Customers are deeply irrational and make decisions based upon emotions rather than logical thought. Fortunately, numerous studies have shown these emotional reactions to be highly predictable. Here are
1. Similar prices prevent sales.
More customers will buy at least one of two products if they have slightly different prices than if they have identical prices. Example: two T-shirts priced at $9.50 and $9.60 will sell better than if they're both priced at $9.55.
2. High-priced alternatives increase sales.
Customers are more likely to buy a product after being exposed to an expensive alternative. For example, the Tesla Model 3 (at $35,000) became the most pre-ordered automobile of all time in part because would-be buyers compared it to Tesla's existing high-priced models.
3. Buyers do not notice price hikes <10%.
As a general rule, customers don't really care that much about price increases until the increase exceeds 10% of the original price.

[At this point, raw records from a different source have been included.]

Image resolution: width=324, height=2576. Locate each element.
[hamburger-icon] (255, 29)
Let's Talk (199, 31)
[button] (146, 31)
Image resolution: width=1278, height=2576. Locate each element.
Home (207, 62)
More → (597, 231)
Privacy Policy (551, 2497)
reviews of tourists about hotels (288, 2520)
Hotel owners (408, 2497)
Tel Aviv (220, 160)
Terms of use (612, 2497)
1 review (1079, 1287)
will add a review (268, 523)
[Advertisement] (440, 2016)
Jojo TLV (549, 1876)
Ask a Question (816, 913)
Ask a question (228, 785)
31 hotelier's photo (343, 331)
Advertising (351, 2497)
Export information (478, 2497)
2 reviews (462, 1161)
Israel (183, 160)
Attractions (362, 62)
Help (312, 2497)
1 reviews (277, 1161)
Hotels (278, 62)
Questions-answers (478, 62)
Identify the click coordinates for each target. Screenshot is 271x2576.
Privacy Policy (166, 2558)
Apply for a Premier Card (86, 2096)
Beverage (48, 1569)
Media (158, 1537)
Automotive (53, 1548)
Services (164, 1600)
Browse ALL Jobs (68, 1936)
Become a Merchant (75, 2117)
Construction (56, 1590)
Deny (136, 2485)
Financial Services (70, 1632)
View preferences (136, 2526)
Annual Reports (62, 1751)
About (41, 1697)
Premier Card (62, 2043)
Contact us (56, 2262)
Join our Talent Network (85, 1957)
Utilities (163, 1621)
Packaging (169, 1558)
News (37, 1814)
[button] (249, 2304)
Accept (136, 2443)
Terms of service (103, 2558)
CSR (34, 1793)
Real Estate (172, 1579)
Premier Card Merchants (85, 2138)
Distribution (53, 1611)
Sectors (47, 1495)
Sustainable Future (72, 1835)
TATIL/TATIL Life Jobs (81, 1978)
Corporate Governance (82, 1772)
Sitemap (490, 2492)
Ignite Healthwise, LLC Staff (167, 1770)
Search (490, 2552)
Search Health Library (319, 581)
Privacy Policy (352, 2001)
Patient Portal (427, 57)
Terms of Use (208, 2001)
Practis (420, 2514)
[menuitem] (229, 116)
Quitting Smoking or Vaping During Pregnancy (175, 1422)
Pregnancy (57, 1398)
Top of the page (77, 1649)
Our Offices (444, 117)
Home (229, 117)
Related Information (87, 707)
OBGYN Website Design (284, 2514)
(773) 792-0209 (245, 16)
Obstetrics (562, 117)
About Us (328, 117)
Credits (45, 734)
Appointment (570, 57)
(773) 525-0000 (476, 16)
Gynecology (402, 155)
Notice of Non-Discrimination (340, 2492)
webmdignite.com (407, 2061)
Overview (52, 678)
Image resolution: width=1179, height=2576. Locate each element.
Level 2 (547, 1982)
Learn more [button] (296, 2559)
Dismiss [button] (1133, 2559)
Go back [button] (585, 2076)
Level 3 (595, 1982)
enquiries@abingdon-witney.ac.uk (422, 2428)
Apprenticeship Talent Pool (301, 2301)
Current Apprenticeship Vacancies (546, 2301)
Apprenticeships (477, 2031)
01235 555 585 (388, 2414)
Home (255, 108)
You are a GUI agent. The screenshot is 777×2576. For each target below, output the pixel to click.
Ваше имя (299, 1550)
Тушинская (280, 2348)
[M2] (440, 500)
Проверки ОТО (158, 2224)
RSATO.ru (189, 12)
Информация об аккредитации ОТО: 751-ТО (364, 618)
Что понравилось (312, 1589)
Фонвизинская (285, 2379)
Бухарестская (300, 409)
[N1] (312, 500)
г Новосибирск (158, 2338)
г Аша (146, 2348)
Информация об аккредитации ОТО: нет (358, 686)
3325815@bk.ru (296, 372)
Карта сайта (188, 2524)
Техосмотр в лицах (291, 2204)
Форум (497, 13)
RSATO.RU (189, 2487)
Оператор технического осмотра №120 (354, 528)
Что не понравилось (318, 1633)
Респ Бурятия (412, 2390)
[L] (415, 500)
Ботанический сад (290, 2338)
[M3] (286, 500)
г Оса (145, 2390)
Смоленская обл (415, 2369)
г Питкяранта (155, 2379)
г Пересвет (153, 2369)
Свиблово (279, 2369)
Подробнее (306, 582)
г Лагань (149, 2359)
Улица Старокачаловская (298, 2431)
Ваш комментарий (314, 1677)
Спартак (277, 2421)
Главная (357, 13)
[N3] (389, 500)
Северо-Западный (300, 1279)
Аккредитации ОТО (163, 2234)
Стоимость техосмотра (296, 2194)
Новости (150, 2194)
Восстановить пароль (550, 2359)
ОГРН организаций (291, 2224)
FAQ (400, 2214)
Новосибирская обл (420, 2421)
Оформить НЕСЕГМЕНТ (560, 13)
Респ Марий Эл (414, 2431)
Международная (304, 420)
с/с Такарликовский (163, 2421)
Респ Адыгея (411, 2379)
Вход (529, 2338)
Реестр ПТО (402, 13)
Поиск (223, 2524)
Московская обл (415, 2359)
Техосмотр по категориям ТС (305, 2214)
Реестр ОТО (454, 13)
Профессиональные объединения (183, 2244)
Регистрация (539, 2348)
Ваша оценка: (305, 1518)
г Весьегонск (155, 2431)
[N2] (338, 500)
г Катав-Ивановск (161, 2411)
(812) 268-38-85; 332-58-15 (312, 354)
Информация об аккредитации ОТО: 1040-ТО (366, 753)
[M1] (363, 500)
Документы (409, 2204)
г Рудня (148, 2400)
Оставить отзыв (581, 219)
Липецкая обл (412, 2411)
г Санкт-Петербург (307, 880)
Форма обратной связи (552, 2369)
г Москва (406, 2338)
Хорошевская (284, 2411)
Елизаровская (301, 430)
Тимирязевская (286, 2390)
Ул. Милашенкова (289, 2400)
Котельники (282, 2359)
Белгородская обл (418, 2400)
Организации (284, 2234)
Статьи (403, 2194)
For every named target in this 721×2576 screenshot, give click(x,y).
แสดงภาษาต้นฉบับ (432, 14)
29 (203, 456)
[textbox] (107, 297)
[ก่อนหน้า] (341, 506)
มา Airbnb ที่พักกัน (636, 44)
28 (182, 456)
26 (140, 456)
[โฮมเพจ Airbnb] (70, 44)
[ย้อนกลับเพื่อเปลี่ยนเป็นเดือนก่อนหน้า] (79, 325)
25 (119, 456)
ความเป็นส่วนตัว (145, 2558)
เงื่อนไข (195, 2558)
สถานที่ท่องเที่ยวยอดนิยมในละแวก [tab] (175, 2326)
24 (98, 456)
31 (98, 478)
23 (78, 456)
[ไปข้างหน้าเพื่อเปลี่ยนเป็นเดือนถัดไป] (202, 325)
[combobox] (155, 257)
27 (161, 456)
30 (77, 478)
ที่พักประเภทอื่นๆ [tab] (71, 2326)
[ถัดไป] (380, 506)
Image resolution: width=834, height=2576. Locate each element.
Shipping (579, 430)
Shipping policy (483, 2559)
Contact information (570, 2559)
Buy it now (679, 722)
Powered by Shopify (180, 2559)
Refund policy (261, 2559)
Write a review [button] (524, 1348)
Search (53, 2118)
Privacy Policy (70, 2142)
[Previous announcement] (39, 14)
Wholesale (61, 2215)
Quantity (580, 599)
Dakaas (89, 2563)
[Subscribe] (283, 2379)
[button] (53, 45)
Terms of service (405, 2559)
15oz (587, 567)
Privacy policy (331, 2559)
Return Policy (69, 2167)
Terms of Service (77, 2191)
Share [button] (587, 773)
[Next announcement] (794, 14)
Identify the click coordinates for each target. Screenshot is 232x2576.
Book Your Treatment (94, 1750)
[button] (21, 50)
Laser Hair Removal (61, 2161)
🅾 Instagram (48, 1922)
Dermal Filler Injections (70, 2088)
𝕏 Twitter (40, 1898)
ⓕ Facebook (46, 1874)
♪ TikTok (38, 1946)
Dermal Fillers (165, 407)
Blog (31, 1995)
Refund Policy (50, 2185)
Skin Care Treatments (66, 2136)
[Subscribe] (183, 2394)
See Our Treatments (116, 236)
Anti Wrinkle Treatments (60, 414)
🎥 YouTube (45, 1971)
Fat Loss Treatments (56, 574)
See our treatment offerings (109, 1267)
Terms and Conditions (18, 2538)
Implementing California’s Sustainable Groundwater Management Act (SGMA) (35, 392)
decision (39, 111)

A good example of this is the $.35 that fast food restaurants charge for a piece of cheese (cost: approx. $.01) added to a $3.75 burger.
4. Customers buy more with installments.
Customers are more likely to buy a product if the price is broken into multiple payments (like 3 payments of $50) rather than a single price ($150). Partly this is due to a desire to control cash-flow but it's mostly because customers don't do the math in their heads.
5. Price can be re-framed to seem smaller.
Customers will consider a price more attractive if you compare it to something else that seems trivial. A common example: "it costs less than your daily cup of Starbucks coffee" makes $766.50 seem more palatable.
6. Too much choice prevents buying.
Customers are more likely to buy if they're presented with fewer choices. As Scientific American recently put it: "Logic suggests that having options allows people to select precisely what makes them happiest. But, as studies show, abundant choice often makes for misery."
7. Bundling options increases add-on buying.
Customers confronted with add-on options are less likely to buy when buying requires separate decisions and more likely to buy when the options are bundled into a package. Apple's bundle-rich website is a perfect example.
8. Yes, $999 sells better than $1,000.00
I recently wrote about this technique in The Old-School Pricing Technique That Still Works. Note that $999 also sells much better than $999.99 because the decimal makes the number seem larger. Go figure.
9. Customers will pay more in fancy places.
Weirdly, customers are perfectly willing to pay two or three times as much for the same product when that product is purchased in posh surroundings. This is why upscale hotels can continue to charge (for instance) $10.00 for a $.50 glass of milk.
10. Customers will buy anything that's scarce.
Customers pull out their wallets when told something won't be available in the future. The archetypal example of this is the Pontiac, a car that pretty much nobody wanted until GM retired the brand in 2010, at which point every car left on the lots sold within a couple of weeks.